**DOCUMENT SEGMENT**

Since then, the Biden administration has kept Trump’s tariffs and added a few more, yet GDP continues growing and the bull market that began in 2022 marches on despite the slew of new tariffs announced this spring (which mostly applied to China and goods the US doesn’t import from that nation). Europe has also become more enamored of tariffs, applying them to Chinese electric vehicles, and China is retaliating with … investigations of illegal subsidies on cheese, which would be a precursor to retaliatory tariffs on some foodstuffs from the EU. In our view, this isn’t a trade war at this scale. It is a squirt gun fight.

The upshot of the last eight years: The global economy and markets have gotten used to tariffs and more state intervention in economies. We aren’t saying we love this, but industrial policy is kind of the norm worldwide now. In our view, it creates winners and losers and risks channeling capital to less productive endeavors, just as tariffs raise costs for all of us and devote more resources to avoiding them. But markets seem to have gotten used to it all and adapted. New tariffs haven’t been any more bearish than free trade deals have been bullish. They end up fading into the structural backdrop, not radically altering cyclical economic drivers.

**GIVEN INSTRUCTION 1**
In the tariffs passage, rewrite the stretch from "Since then, the" through "squirt gun fight.", swapping in "wine" for "cheese".
**GIVEN INSTRUCTION 2**
Render this sentence from the tariffs passage in Spanish: "New tariffs haven’t been any more bearish than free trade deals have been bullish."

**ROWS**
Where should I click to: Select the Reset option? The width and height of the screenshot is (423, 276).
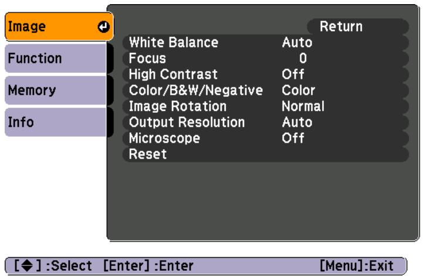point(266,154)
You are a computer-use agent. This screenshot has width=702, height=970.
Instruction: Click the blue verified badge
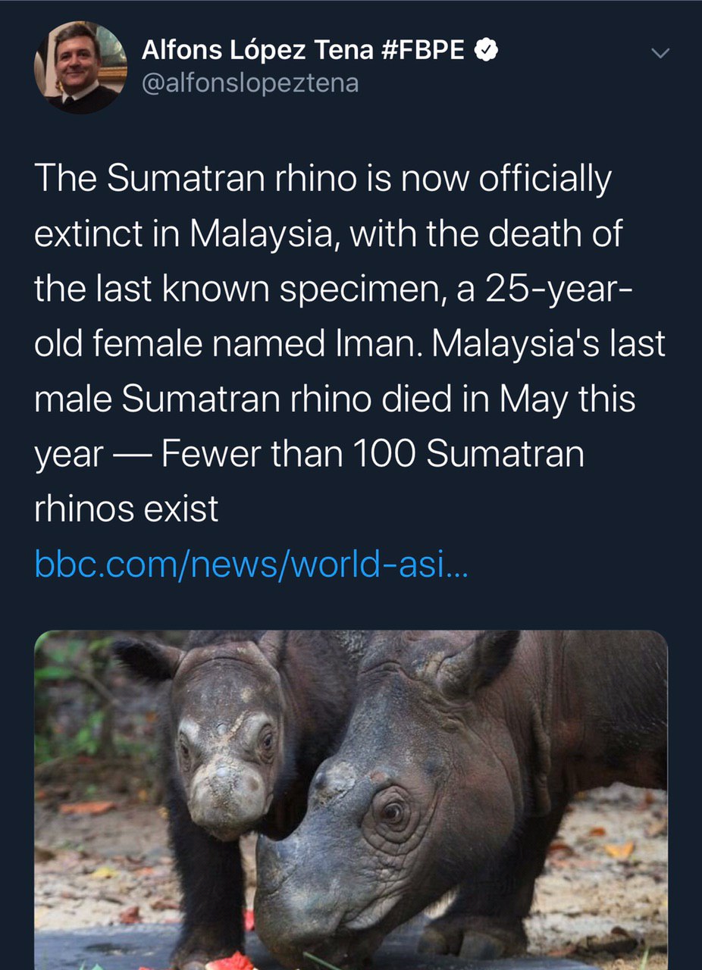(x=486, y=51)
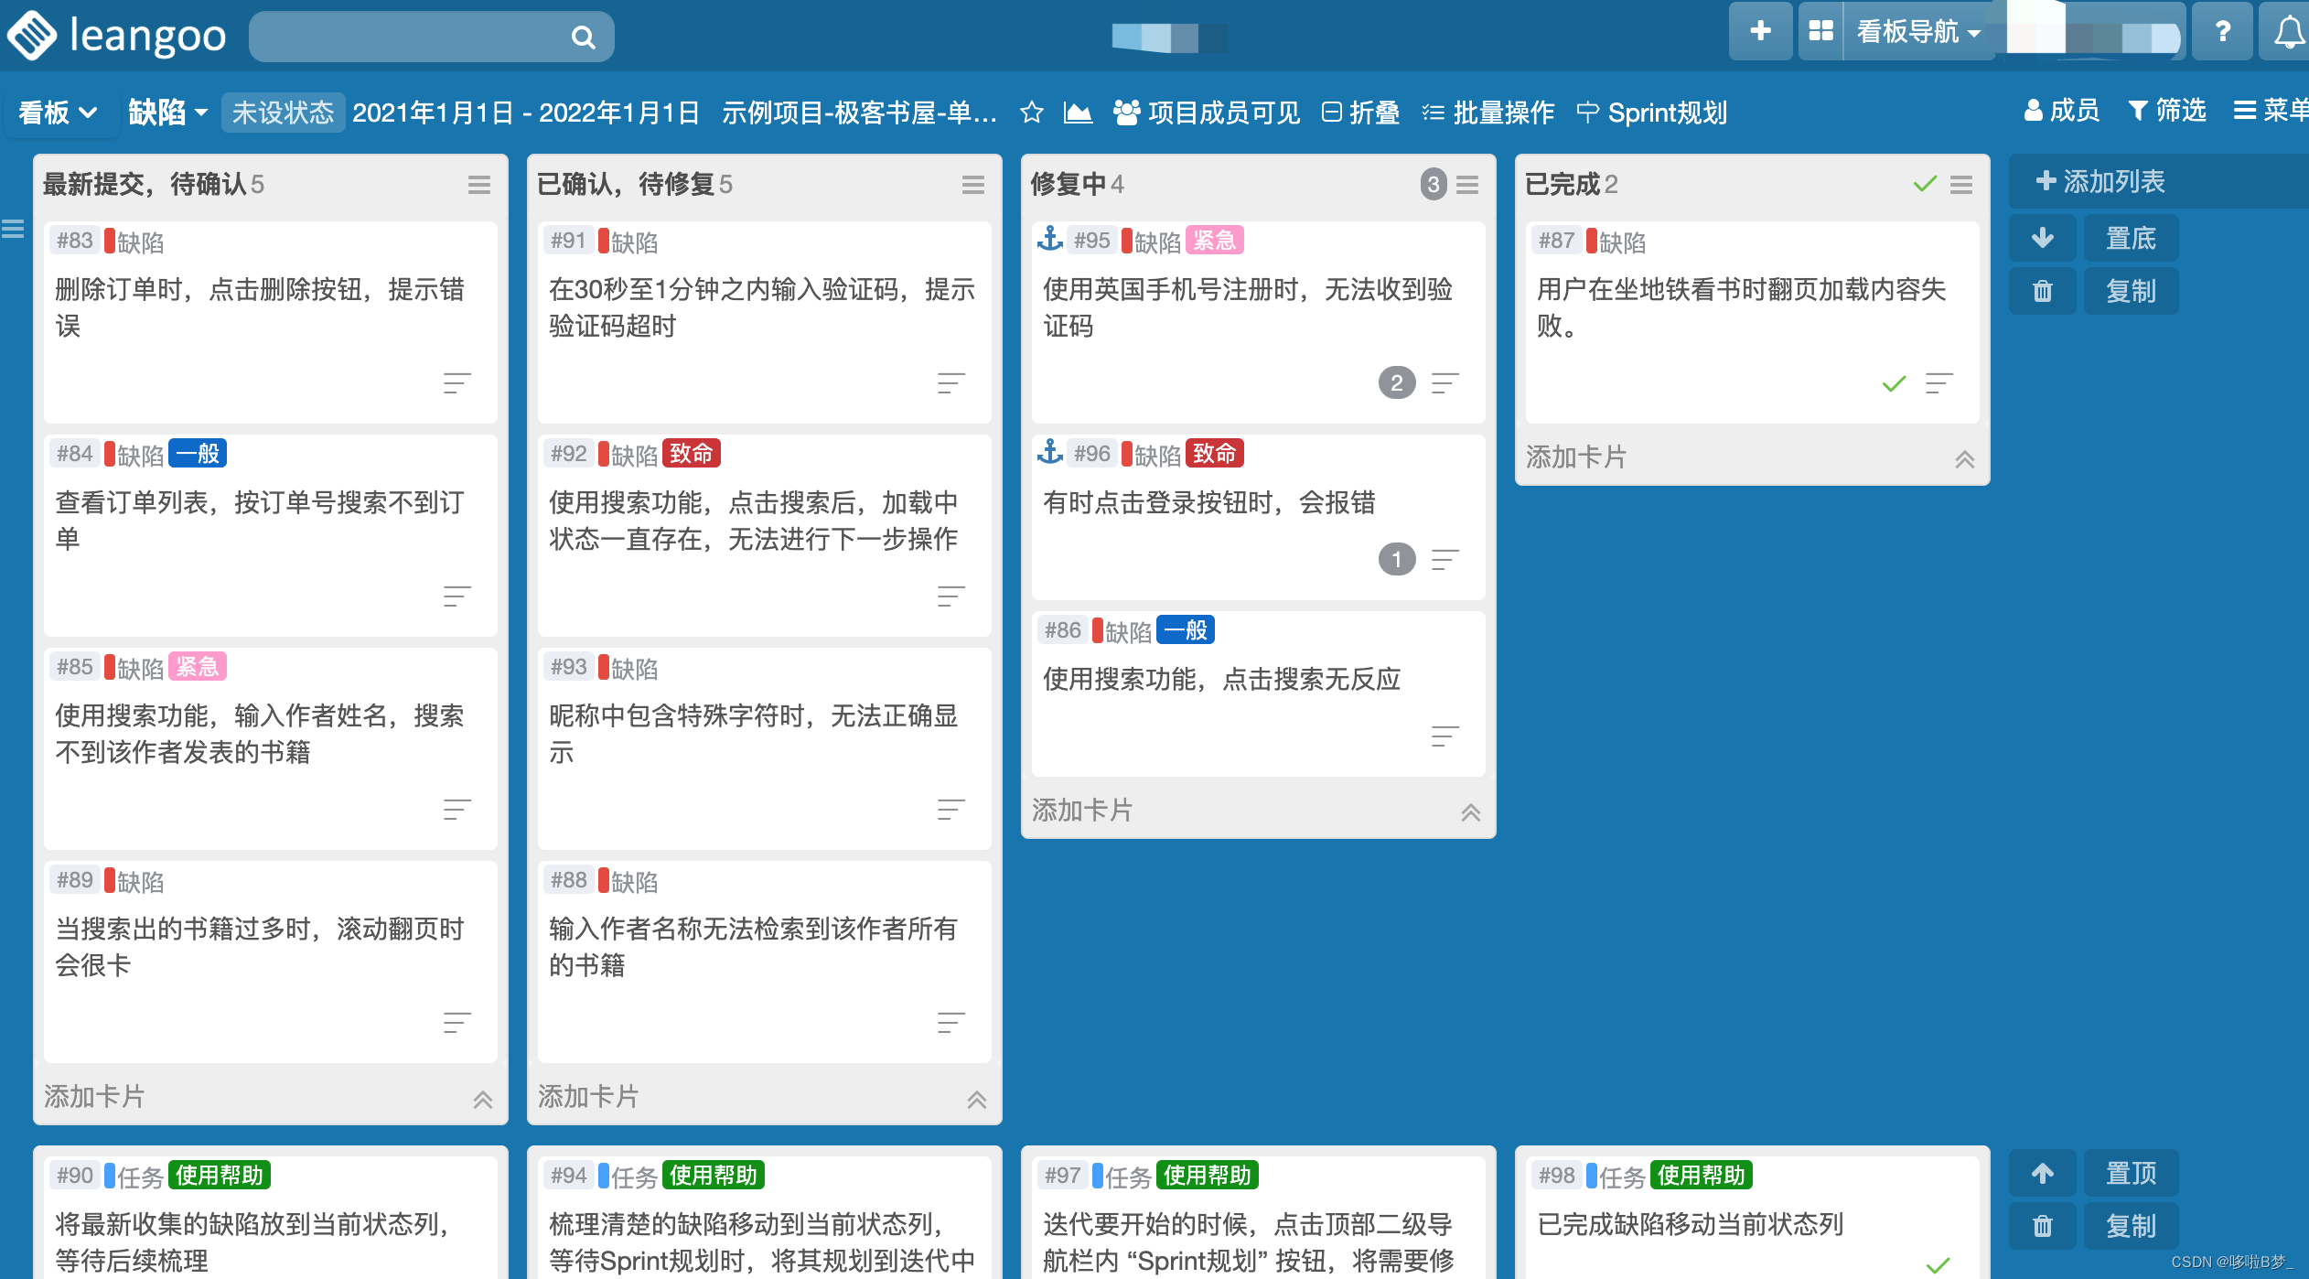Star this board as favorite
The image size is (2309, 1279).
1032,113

==

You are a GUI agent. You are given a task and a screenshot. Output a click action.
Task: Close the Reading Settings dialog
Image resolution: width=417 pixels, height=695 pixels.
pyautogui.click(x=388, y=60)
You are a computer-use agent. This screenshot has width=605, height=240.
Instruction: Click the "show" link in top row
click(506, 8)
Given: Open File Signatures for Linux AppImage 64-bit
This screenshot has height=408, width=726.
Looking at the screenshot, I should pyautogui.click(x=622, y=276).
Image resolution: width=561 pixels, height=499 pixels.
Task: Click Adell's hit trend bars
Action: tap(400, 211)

**RESULT 1**
Since then, the Biden administration has kept Trump’s tariffs and added a few more, yet GDP continues growing and the bull market that began in 2022 marches on despite the slew of new tariffs announced this spring (which mostly applied to China and goods the US doesn’t import from that nation). Europe has also become more enamored of tariffs, applying them to Chinese electric vehicles, and China is retaliating with … investigations of illegal subsidies on wine, which would be a precursor to retaliatory tariffs on some foodstuffs from the EU. In our view, this isn’t a trade war at this scale. It is a squirt gun fight.

**RESULT 2**
Los nuevos aranceles no han sido más bajistas de lo que los acuerdos de libre comercio han sido alcistas.